For those who have been under that rock, here's a quick run down on quinoa.
- It's pronounced 'keen-wah'....not 'queen-noah'
- It's gluten free and easy to digest.
- It's high in protein (4.4g protein per 100g) and is a source of calcium
- It looks like a grain but is actually a seed - and you generally cook it using the same methods as you would cook rice
- It's incredibly filling and has a light fluffy texture like couscous
- It's available whole, puffed or rolled into flakes (I'm yet to try puffed or flakes, I use the whole stuff)
I have been eating quinoa for a few years now but over the past 6 weeks, as I'm trying to eat a predominantly gluten free diet, I've been eating it more and more - it is definitely my post workout high energy carb of choice! I pre-cook one part quinoa to two parts water in my rice cooker and store it in the fridge for 4-5 days and use whenever I need.

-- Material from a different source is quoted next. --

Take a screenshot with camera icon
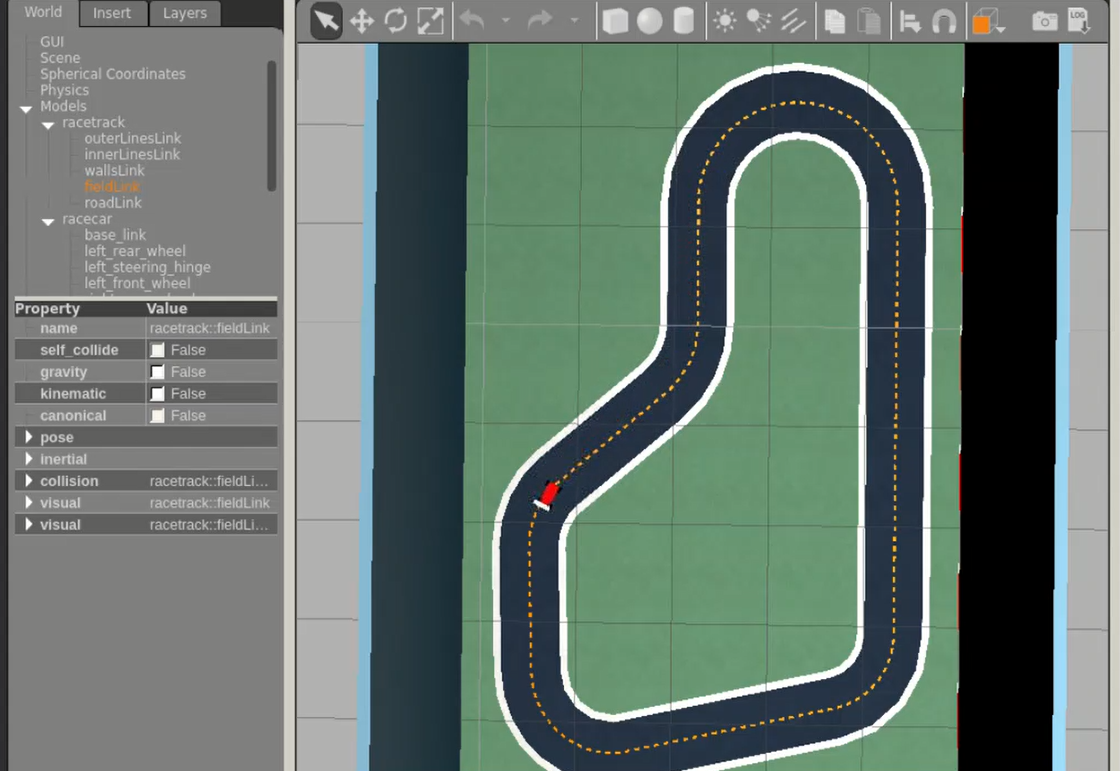Screen dimensions: 1120x771 pos(1045,21)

Here's a couple of my favourite quick and easy ways to use Quinoa.
My Quinoa Porridge
75g cooked quinoa
1/2 scoop vanilla proten powder
10g flax meal
50-100mls unsweetened almond milk
Cinnamon (I like to add alot)
Berries or fruit of choice (chopped apple or pear is amazing too!)

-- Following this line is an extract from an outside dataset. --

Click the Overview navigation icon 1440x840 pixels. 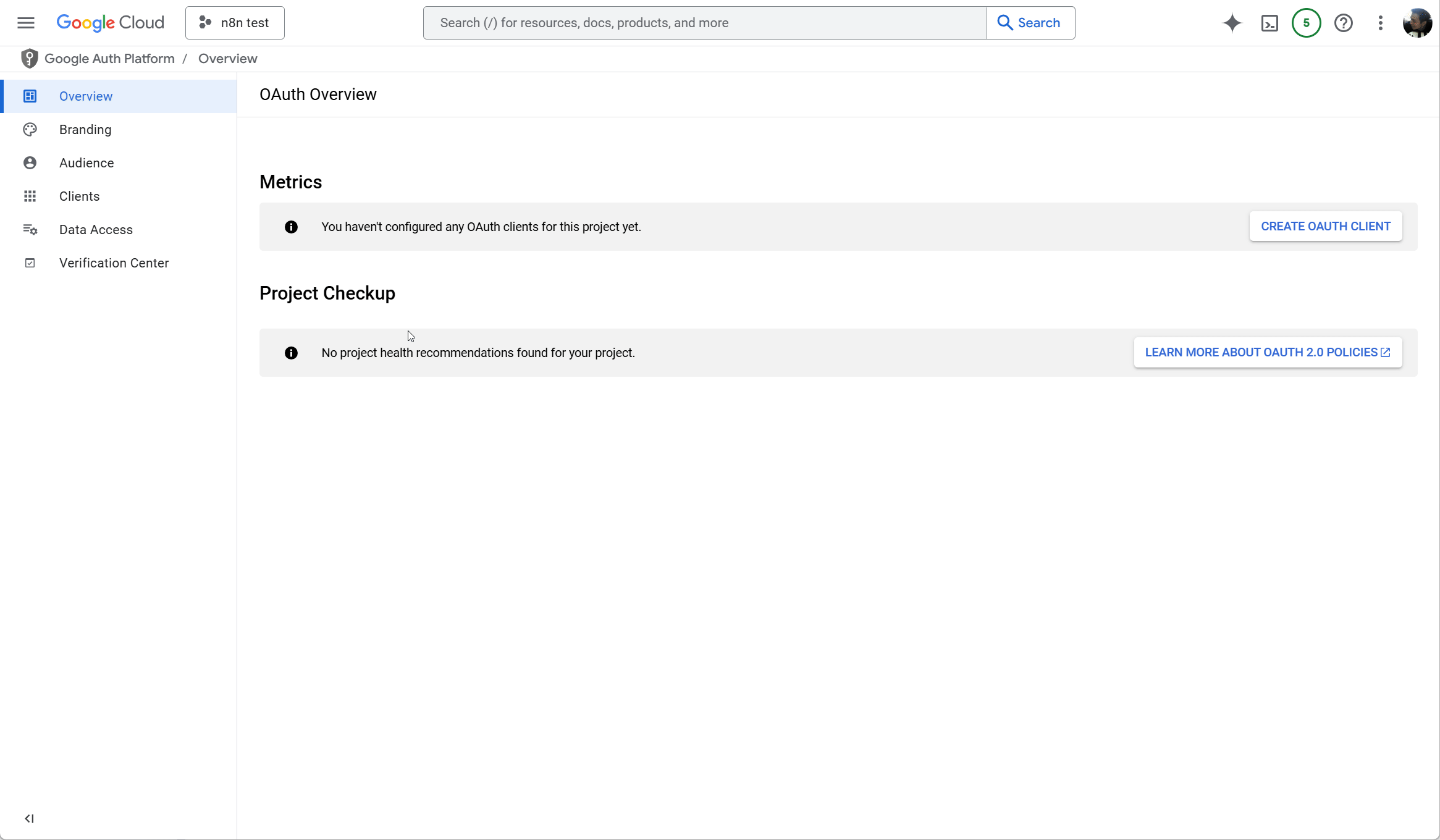(29, 96)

Place all ingredients in a bowl, stir to combine then microwave for 1-2 mins.
Add extra fruit, cinnamon and almond milk if preferred.
My Quinoa Chicken & Mushroom Risotto
75g cooked quinoa
100g cooked chicken breast
3/4 - 1 cup sliced mushrooms (I like alot of mushrooms!)

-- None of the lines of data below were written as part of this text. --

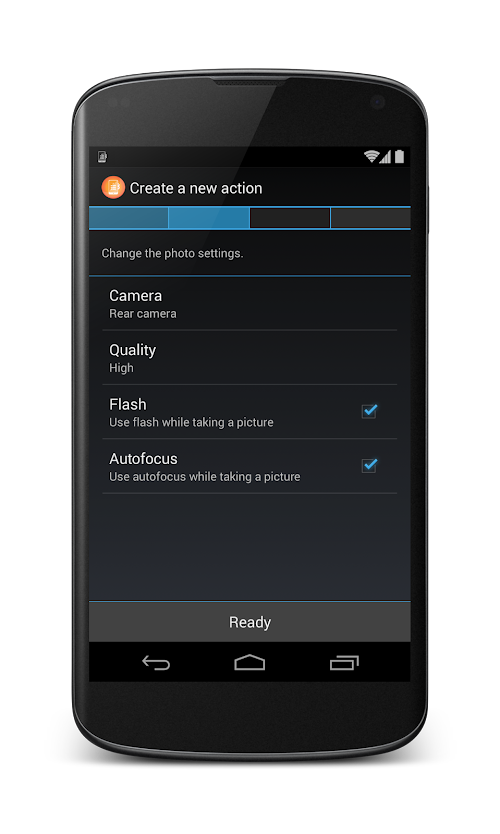Tap the orange app icon in header
The image size is (500, 834).
[113, 188]
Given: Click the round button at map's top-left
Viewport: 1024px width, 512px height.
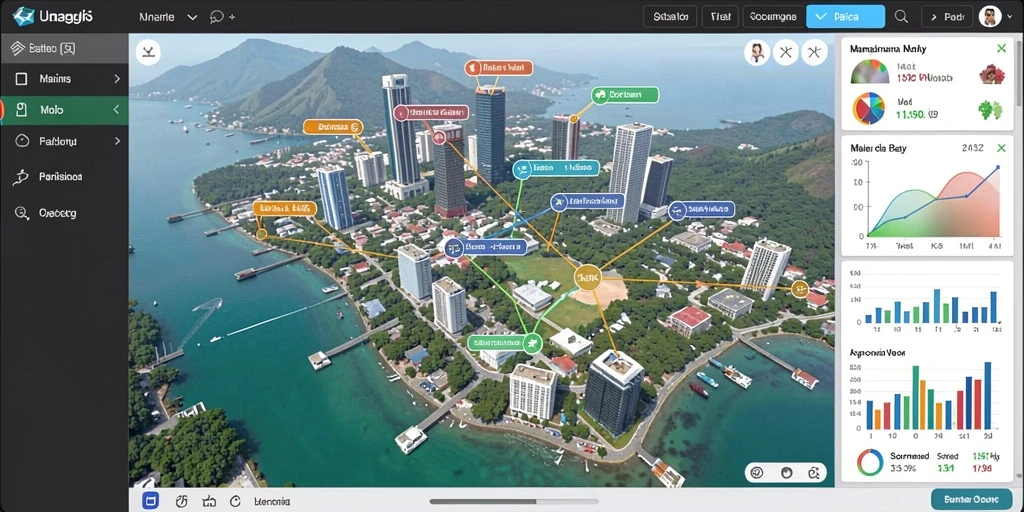Looking at the screenshot, I should coord(148,52).
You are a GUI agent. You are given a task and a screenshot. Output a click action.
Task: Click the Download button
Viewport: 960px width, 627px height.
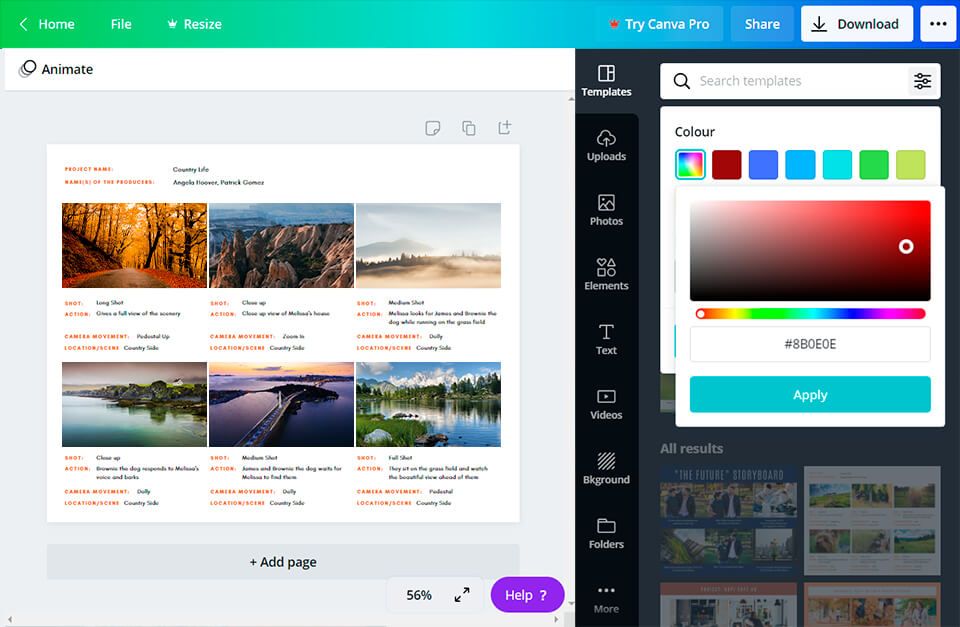click(856, 23)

Dash of gluten free, salt reduced chicken stock
Big handful of baby spinach leaves
In a pan, saute mushrooms until soft (you could add onion and garlic here too but I tend to stay away from it, doesn't agree with me!)
Add quinoa, chicken and stock, simmer until stock is absorbed.
Stir in spinach leaves until wilted. Serve with a tiny bit of good quality parmasan cheese if you like.